Website security has taken on a totally new meaning for online business operators as well as visitors to these websites. Beyond marketing our products and services, we have a responsibility to safeguard our customers from unpleasant encounters of the hostile kind.
I send greetings to all my friends and foes , yes Lightfoot is still here and the CodeLand19 are still standing, here today to launch our Website Security series from our brand new castle. My apologies for my absence goes out of all of the great people who subscribed to the CodeLand blog.
I suppose that we should be flattered that SOMEONE likes our work so much that they launched brute force and cross frame scripting attacks on the website, however I find it odd because I thought that myself and the CodeLand19 crew were nowhere near the fame of some bloggers on the Internet. Perhaps I was mistaken or perhaps this is the price you pay for being an active member of CodeLand.
CodeLand19 is hearty group of guys work around the Web as programmers, designers, researchers, writers and marketers, if you are interested in what we do, join in the conversation. Part of our code is to understand both sides of the Internet (white hat and black hat); it exists and should be respected, because this knowledge is how you can make the most of your online presence.

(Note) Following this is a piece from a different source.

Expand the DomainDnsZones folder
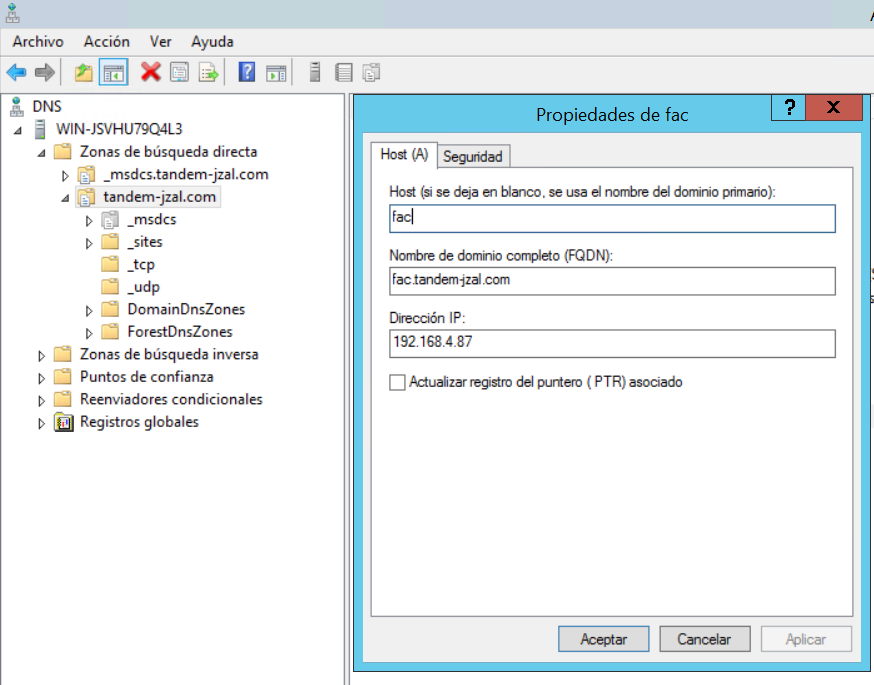The height and width of the screenshot is (685, 874). [x=89, y=310]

However, time and again, we encounter webmasters who shiver in their boots when they hear the phrase “Black Hat” and run screaming away from the conversation. But it simply is not enough to be careful not to use tactics that will get you kicked off the search engines; you have to understand how to deal with the fact that there are a group of people who apply these techniques and enjoy creating chaos and harm.
With that said, the other interesting note is that (as I discovered) these vagabonds are pretty in discriminate about who they choose to annoy. In any case, I refuse to become bitter about the experience: live and learn, it was time for the blog design to be refreshed anyway. But to save others from this situation, let me just share with you the valuable resources which helped overcome this situation.
Starting off with the brute force attack scenarios, where an unauthorized person uses a ‘bot’ to run through a whole series of passwords or MD5 hash combinations to gain access to your website. Lorelle.wordpress.com has a great write-up on the issue along with resources to assist you in the battle of protecting your website.
When it comes to Cross Frame Scripting it’s related to Cross Site Scripting but in this case the attacker uses an iframe to literally ‘frame’ your webpage and divert visitors from your website. You can find a ton of information at the Open Web Security Project.
Creating a website on WordPress has become immensely attractive because of the outstanding number of sophisticated themes and versatile plugins. As a result more people are investing their time and money to create business ventures. The dilemma that many people face is whether or not to upgrade their WP installation when they rely on plugins that are not compatible with the new version. Although I have been in the same position, past experience has proven that your work only becomes harder if you don’t. The upgrade may force you to drop plugins but without it your website is vulnerable.
Thanks to CodeLand19 members the bandits did not succeed in kidnapping our little castle on the Net, but unfortunately I have heard horror tales where people have lost everything. Open your mind to the reality that website security has to be taken seriously and make it a top priority.